Crossmatching requirements

Virtual crossmatch

For donors:

• 5ml EDTA for HLA typing

For patients:

• 5ml clotted for HLA antibody screening

Wet crossmatch

For donor:

• 20ml EDTA or tissues from deceased donor

For recipients:

• 5ml clotted for HLA antibody screening
• 20ml EDTA for autoXM

How to contact our lab for histocompatibility testing enquiries.

Virtual crossmatch eligibility

A virtual crossmatch (vXM) eliminates the need for a prospective crossmatch and benefits the patient by reducing the cold ischaemic time of the graft.

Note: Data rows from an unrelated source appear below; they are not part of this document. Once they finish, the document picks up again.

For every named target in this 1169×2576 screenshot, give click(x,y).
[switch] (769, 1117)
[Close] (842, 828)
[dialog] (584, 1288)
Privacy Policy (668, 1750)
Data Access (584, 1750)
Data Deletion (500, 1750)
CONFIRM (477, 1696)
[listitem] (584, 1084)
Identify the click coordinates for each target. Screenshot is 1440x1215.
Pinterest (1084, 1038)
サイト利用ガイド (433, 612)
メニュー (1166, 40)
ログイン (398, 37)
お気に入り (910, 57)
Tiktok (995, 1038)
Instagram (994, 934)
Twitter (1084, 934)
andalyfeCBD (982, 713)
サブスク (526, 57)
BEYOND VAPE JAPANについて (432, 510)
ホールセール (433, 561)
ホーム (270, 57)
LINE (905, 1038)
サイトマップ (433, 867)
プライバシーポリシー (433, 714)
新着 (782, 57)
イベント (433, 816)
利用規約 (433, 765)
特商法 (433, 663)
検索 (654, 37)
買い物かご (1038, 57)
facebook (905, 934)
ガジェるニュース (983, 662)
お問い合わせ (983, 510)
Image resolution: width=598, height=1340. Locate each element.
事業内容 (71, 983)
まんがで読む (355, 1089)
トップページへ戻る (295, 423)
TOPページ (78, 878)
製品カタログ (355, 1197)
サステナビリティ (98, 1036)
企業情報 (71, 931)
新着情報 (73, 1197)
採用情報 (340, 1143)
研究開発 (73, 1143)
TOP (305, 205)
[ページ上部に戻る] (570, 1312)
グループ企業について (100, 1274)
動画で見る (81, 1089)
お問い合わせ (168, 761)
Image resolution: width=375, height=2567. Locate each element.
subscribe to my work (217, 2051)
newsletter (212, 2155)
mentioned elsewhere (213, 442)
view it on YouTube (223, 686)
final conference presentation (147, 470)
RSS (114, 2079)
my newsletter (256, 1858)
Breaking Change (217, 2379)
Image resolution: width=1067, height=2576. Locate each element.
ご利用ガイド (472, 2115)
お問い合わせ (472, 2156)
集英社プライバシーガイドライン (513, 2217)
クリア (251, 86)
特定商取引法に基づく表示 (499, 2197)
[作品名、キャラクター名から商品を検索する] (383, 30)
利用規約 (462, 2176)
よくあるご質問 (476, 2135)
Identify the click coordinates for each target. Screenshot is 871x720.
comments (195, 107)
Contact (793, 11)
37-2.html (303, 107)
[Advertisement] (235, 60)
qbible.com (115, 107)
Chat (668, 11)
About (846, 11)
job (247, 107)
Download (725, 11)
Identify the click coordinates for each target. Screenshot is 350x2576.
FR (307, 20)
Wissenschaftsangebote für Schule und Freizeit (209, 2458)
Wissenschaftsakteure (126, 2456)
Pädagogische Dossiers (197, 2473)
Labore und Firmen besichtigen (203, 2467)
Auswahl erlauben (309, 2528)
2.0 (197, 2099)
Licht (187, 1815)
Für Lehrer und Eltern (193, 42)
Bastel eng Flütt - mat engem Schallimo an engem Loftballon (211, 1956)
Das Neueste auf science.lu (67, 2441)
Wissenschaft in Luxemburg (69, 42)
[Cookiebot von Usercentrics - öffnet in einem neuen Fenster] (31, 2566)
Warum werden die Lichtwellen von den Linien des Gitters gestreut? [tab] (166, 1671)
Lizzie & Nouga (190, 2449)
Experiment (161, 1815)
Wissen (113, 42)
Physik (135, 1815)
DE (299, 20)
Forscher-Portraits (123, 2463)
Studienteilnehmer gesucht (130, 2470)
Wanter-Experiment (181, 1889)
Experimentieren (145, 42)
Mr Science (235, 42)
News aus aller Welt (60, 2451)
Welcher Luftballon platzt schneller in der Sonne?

Patients may be eligible for a vXM if:

• they have not received a previous transplant
• they have been shown to be consistently negative for HLA antibodies by Luminex testing or have a consistent HLA antibody profile
• they have sent a recent (within the last 3 months) sample to the laboratory and have had no sensitising events since the last sample was tested, for example transfusions or failed pregnancies
• sensitised, previously transplanted patients may still be eligible for a vXM where a day of transplant sample has been tested for HLA antibodies using SAB testing

In all cases, donor and recipient samples must be sent to the lab.

Reporting of crossmatch results

• Results of the compatibility testing for deceased donor transplants will be sent to the recipient transplant co-ordinator as soon as they are available.
• vXM reports will also be sent prior to transplant where applicable.
• Reports will show the crossmatch results for the CDC and flow crossmatch, where applicable.
• A comment will be included to interpret the data generated.
• Any unexpected positive crossmatch result will be discussed between the on-call healthcare scientist and clinical scientist, who will also be available to discuss any findings with the clinical team.

You should be aware that, as the data generated by the flow cytometer is numerical and semi-quantitative, there is an inherent uncertainty (or variability) in the data generated.